Opinión Salvador Sostres

El Sea Grill de Puente Romano, un restaurante que explica el lujo a través del tiempo

El Grill de Puente Romano, en Marbella, ofrece una experiencia gastronómica frente al Mediterráneo. | Foto: Puente Romano Hotel.

De todos los restaurantes con los que hoy cuenta Puente Romano, el único que estuvo desde el principio es el Sea Grill, tocando a la playa. Era el gran restaurante del hotel y el que a un niño primero le configura una imagen del esplendor. Luego, a los 16-17 años, cuando ya mi abuela me dejó usar con mis amigos sus dos apartamentos en el hotel, las visitas al Sea Grill fueron mi consolidación como líder, mi prestigio como anfitrión y el aprendizaje, fundamental en mi mi vida, de que poder recibir a tus amigos, jefes, o otros compromisos sociales en grandes restaurantes como si fueran tu casa, es lo que crea unos vínculos más insondables. También tengo que decir, en reconocimiento y gratitud a la memoria de mi abuela, que firmar las cuentas es mucho más cómodo que pagarlas.

Han pasado los años, las modas gastronómicas, y el Sea Grill ha sabido evolucionar con ellas pero sin renunciar a su esencia. Continúa siendo el restaurante de los productos de gran calidad -pescados y mariscos hechos a la brasa- y del sobresaliente servicio, pero con las cocciones mucho más de nuestro tiempo que permiten disfrutar de cada pieza de un modo más sutil que en el pasado, cuando todo se cocía demasiado y lo crudo parecía bárbaro.

Como todos los restaurantes exteriores o abiertos, el Sea Grill tendrá que incorporar un sistema de refrigeración más contundente a partir del próximo verano, tanto para la supervivencia de los trabajadores como para el bienestar de los clientes. Es algo que no es exclusivo de Puente Romano, y aunque la necesaria inversión pueda parecer cara, enseguida se arrepentirán los que no la hagan, porque una refrigeración plausible decantará la facturación de los restaurantes, a partir del año que viene, tanto como la carta.
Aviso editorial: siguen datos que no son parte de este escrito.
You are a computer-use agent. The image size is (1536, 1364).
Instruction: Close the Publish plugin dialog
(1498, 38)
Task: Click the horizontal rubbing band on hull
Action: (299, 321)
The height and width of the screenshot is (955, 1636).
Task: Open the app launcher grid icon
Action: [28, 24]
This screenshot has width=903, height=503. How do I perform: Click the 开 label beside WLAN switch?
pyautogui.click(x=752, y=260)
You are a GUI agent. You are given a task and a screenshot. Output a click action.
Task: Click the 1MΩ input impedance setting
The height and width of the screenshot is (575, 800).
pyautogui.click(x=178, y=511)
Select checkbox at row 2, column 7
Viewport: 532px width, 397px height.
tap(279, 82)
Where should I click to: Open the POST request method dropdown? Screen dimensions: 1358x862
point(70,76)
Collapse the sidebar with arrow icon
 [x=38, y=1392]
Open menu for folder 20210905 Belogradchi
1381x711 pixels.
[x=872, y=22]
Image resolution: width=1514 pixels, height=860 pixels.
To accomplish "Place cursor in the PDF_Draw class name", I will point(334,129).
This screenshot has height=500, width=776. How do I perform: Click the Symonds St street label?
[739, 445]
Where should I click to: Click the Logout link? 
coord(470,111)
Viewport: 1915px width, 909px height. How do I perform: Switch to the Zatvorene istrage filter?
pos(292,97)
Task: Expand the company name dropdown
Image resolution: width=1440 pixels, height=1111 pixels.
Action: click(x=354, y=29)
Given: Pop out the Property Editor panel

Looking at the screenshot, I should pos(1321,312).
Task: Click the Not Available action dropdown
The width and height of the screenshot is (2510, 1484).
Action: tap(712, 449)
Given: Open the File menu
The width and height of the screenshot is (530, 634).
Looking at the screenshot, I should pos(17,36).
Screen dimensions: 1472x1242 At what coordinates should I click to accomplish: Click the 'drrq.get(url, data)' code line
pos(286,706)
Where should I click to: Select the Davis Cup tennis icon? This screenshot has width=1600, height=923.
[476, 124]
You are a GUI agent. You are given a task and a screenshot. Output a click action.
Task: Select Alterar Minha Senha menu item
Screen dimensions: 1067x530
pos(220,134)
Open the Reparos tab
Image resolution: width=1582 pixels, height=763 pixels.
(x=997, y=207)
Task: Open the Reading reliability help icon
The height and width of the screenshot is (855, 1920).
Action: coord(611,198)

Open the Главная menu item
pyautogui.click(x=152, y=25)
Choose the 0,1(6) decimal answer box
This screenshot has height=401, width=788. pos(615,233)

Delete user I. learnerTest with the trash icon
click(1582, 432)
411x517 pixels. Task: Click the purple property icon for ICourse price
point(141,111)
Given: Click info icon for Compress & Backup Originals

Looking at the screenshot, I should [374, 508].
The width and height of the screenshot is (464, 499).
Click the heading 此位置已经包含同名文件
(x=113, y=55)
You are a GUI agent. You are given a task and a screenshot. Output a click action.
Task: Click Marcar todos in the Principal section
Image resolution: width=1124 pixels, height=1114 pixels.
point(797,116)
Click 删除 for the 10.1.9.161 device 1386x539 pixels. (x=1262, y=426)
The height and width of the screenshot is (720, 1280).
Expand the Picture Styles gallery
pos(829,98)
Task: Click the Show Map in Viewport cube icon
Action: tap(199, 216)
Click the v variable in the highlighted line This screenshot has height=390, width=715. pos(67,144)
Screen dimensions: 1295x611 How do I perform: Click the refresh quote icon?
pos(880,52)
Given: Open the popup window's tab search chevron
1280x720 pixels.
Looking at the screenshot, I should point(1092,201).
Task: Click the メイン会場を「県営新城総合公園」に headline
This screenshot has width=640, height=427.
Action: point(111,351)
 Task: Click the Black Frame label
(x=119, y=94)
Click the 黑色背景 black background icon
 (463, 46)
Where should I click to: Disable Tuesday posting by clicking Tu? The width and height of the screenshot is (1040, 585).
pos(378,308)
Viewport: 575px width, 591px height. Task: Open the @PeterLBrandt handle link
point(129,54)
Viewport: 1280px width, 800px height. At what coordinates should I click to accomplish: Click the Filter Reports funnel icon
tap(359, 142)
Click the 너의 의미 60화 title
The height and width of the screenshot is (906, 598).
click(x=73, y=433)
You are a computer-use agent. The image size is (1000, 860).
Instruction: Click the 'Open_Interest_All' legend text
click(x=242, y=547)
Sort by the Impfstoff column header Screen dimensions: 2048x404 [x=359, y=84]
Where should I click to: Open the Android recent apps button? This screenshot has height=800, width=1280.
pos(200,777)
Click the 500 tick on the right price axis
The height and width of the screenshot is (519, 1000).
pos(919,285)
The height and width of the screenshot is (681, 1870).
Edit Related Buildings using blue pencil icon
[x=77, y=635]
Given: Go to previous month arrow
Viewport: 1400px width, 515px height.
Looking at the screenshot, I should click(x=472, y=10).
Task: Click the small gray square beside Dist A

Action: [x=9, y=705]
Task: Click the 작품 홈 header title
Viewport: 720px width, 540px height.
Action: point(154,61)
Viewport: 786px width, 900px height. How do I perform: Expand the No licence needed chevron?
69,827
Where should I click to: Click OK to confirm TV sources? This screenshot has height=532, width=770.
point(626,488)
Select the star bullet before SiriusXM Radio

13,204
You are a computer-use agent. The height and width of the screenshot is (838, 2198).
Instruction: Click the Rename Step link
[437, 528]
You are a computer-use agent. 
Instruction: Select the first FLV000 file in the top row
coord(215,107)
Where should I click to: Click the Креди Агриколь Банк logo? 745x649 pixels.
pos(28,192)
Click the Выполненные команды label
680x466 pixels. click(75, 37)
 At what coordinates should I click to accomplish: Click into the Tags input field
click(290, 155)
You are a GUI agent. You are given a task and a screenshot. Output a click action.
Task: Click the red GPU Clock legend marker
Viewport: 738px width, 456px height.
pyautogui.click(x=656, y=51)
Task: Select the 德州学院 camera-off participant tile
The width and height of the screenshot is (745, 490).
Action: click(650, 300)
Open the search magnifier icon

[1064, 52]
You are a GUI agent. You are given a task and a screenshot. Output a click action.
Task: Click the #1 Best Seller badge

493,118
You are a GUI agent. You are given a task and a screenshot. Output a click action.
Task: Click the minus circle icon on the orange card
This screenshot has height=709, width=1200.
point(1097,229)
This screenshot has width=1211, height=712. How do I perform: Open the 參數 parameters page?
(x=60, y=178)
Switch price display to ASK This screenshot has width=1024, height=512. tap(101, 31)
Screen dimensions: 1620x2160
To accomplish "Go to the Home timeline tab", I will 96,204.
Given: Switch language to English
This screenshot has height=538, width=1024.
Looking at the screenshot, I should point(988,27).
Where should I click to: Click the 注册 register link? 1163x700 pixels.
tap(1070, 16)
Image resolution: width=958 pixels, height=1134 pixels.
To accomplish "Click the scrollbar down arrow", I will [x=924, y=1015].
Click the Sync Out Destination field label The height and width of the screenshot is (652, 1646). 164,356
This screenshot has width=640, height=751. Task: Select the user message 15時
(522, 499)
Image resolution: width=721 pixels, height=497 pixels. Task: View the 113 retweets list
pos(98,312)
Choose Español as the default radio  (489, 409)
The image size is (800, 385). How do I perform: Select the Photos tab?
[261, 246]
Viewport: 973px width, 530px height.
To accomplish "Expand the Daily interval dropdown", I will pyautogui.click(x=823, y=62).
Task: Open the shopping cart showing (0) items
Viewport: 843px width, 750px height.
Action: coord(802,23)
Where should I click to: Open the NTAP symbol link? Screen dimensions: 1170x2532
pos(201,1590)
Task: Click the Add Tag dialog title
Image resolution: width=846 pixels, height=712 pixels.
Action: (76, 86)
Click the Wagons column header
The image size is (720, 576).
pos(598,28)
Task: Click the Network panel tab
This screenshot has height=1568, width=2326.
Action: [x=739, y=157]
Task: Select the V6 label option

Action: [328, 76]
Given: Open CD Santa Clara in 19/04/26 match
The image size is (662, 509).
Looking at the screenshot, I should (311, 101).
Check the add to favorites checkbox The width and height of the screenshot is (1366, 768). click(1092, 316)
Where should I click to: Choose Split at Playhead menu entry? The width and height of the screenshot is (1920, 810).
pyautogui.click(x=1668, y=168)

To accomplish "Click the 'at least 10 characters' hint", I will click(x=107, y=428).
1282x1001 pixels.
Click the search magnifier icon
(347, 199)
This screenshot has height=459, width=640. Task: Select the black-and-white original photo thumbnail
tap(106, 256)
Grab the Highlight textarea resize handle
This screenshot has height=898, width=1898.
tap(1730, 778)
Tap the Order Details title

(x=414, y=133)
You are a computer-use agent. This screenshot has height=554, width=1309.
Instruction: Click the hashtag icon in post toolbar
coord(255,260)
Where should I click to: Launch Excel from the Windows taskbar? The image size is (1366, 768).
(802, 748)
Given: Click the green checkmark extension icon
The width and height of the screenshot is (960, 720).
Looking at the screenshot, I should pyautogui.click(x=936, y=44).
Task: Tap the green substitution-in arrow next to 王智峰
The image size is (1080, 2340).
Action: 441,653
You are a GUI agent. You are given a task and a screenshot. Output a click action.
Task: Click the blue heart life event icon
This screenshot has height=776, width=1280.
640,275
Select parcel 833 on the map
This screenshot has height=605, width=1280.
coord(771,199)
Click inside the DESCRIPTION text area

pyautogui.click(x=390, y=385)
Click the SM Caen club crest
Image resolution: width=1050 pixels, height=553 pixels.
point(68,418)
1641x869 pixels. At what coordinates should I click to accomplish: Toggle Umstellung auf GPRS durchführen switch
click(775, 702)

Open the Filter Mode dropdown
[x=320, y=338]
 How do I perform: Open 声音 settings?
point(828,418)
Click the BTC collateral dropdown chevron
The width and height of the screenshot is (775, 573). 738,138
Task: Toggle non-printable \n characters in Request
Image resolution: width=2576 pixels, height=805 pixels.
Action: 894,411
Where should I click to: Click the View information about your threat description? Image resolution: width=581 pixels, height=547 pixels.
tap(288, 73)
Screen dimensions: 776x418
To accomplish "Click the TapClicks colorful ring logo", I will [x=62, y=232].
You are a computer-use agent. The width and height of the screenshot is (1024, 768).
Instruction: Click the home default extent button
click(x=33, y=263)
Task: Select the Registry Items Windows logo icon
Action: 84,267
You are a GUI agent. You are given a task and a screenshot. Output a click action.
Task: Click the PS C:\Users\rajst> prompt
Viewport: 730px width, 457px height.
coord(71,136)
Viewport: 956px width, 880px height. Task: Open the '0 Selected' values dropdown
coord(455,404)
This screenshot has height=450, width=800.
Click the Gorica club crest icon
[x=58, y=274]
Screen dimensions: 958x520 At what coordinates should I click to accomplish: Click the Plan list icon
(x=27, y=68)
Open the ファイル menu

El Sea Grill de Puente Romano, bajo la dirección del chef Sergio Martínez, es un restaurante que no existe en las grandes capitales del mundo, que no pueden ni soñar con semejante producto ni con un chef que tenga el talento y la cultura adquirida -y transferida familiarmente- para saberlo llevar a su cielo. En este caso le perjudica “comercialmente” el hecho de ser un restaurante de hotel, de nombre funcional, y rodeado de otros restaurantes, con nombres de marcas muy famosas y chef, muy reconocidos. Pero es importante no dejarse llevar por lo que brilla y atender a la realidad: y el Sea Grill de Puente Romano es uno de los pocos restaurantes del mundo para comer marisco y pescado a este nivel tan extraordinario.